In den folgenden Teilen und Kapiteln untersucht Dickstein die Obsession der Kultur des Erfolgs, die zu einer Art von Religion wurde. Diese manifestierte sich in den 1930er-Jahren im Mythos des Amerikanischen Traums, dem in der Krise auch die aufstrebende Mittelklasse schnell zum Opfer fiel. Dickstein widmet sich auch dem vielzitierten Eskapismus der Ära, besonders der leichten Unterhaltung der Musicals mit Ginger Rogers und Fred Astaire. Er nimmt die Erscheinungen modischer Eleganz und des Designs der 1930er-Jahre unter die Lupe und entreißt damit die Populärkultur einer abschätzigen Beurteilung.

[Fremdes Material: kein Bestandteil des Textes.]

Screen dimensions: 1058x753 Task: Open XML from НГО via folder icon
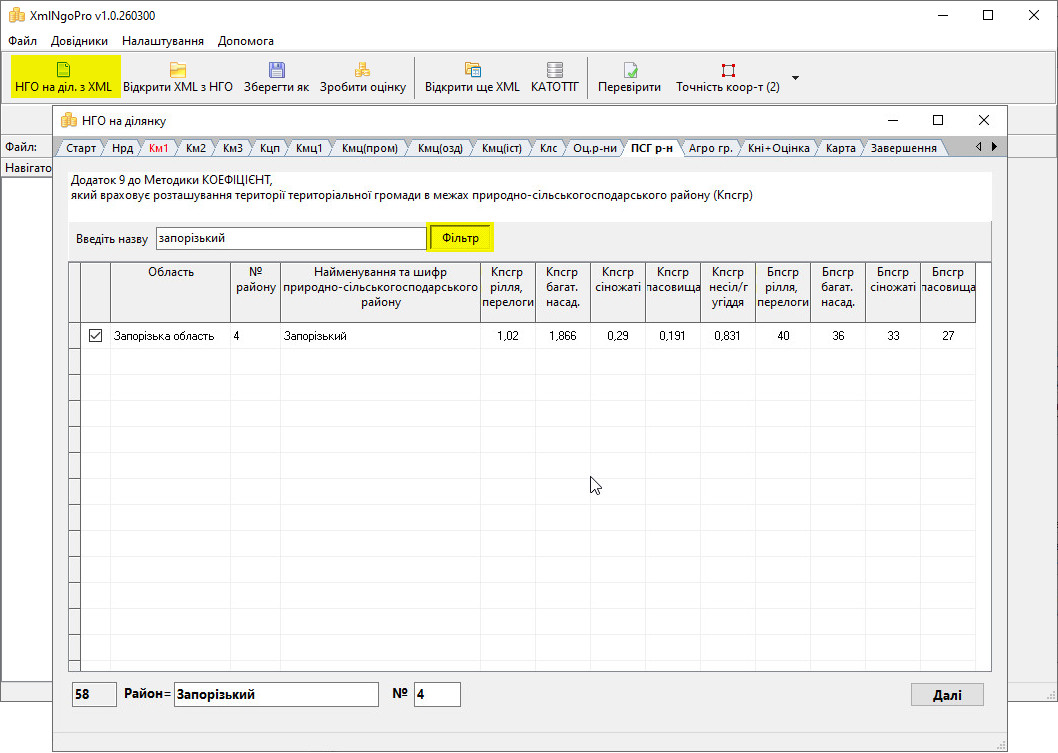pyautogui.click(x=178, y=70)
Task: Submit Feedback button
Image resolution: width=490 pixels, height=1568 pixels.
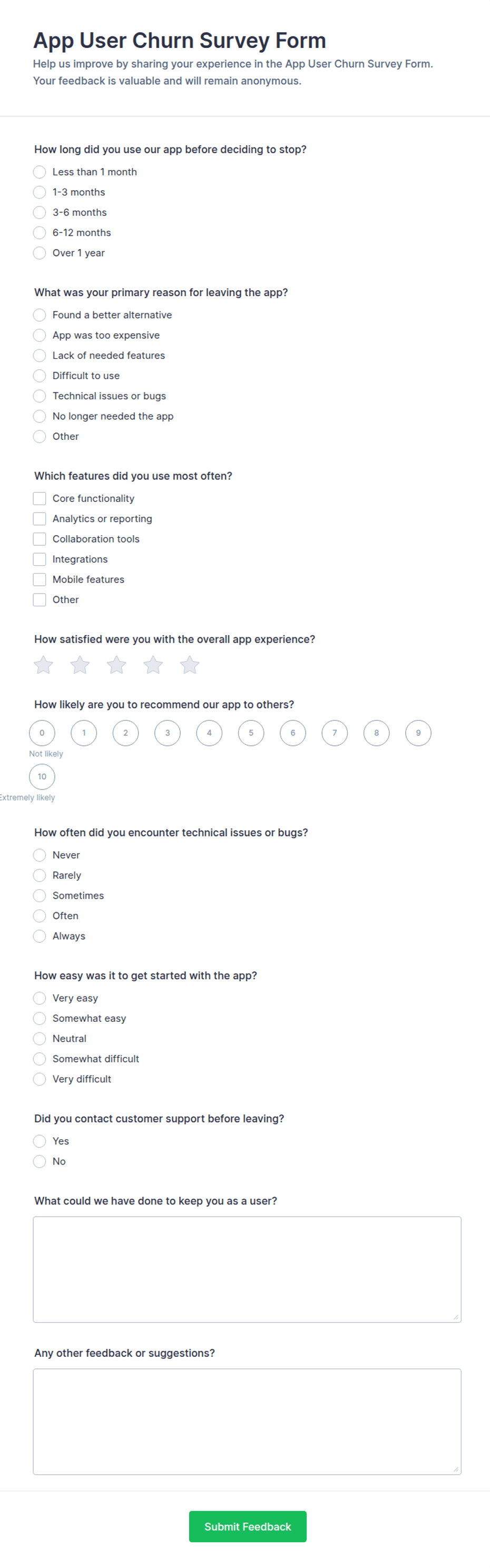Action: coord(248,1526)
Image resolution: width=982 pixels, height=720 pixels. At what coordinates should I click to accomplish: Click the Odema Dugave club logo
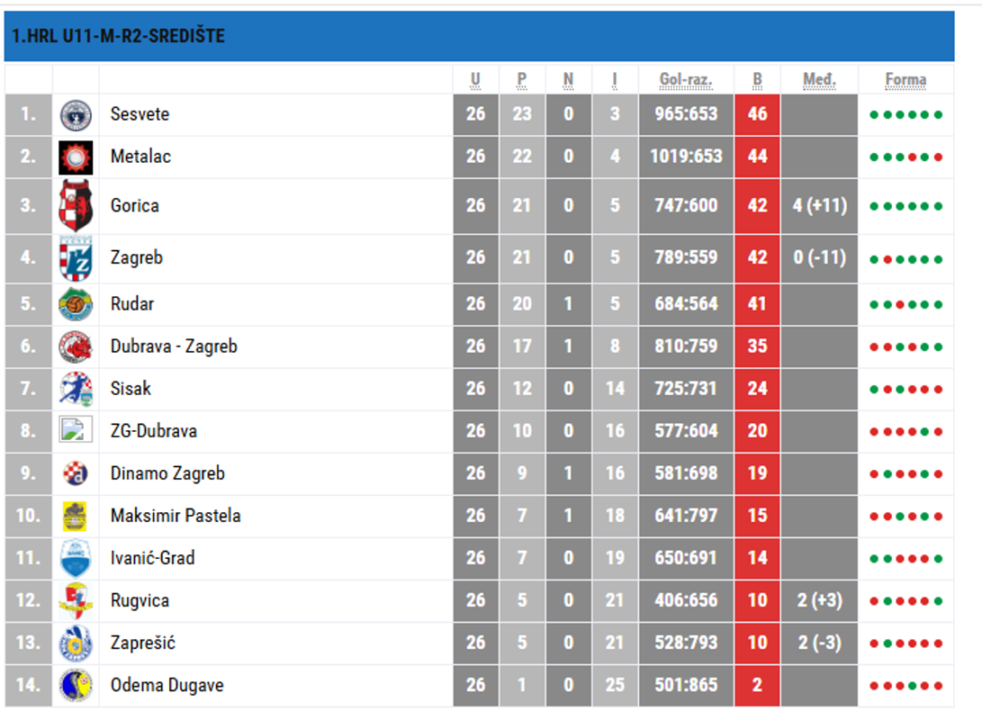76,685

In „Dancing in the Dark“ ist neben einer Begeisterung für die Literatur und Musicals der 1930er-Jahre eine deutliche Affinität zur Kultur der 1950er- und 1960er-Jahre zu spüren. Dickstein gelingt es, interessante Verbindungen zwischen der Literatur und Kunst der 1930er-Jahre und ihrem Einfluss auf nachfolgende Künstler-Generationen, wie beispielsweise die Beat Generation, aufzuzeigen.1 Die Diskussion von Verfilmungen literarischer Werke kommt dabei ebenfalls nicht zu kurz. Eindrucksvoll flicht Dickstein die bekannten Geschichten der bestehenden, aber auch der entstehenden sozialkritischen und widerständigen Kultur der 1930er-Jahre zusammen. Für Dickstein spielt es keine Rolle, ob diese Werke in ihrer Zeit relevant waren; wichtig ist ihm unter anderem die gegenwärtige Perzeption der Großen Depression.2 Dicksteins Fokus sind die Bücher, Musik, Filme, Musicals und Fotografien „that speak for their times yet still speak intimately to us today.“ (S. 11) Damit reiht er sich in eine lange Reihe von Veröffentlichungen zur Großen Depression ein – allein in den letzten zehn Jahren sind über 80 Monografien und Sammelbände nur in englischer Sprache erschienen. Eine Vielzahl beschäftigt sich mit den literarischen, dokumentarischen und künstlerischen Werken der Zeit, die auch in „Dancing in the Dark“ behandelt werden.3 Das Vergleichswerk für die (auch) deutschsprachigen Leserinnen und Leser des Bandes von Morris Dickstein ist „Amerikanische Träume“ von Richard Nate.4 Letzteres ist sehr viel stärker auf ein akademisches Publikum zugeschnitten, und Nate setzt sich anders als „Dancing in the Dark“ verstärkt mit Schlüsselbegriffen der neueren Kulturgeschichte wie Mythos, Wahrheit und Dekonstruktion auseinander, gleichzeitig ist die Geschichte der Kultur der Großen Depression sehr viel stärker im politischen Kontext und der institutionellen Geschichte des New Deal verankert. Kurz gesagt, „Dancing in the Dark“ ist kurzweiliger, aber „Amerikanische Träume“ ist übersichtlicher und vermittelt mehr politische und soziale Zusammenhänge.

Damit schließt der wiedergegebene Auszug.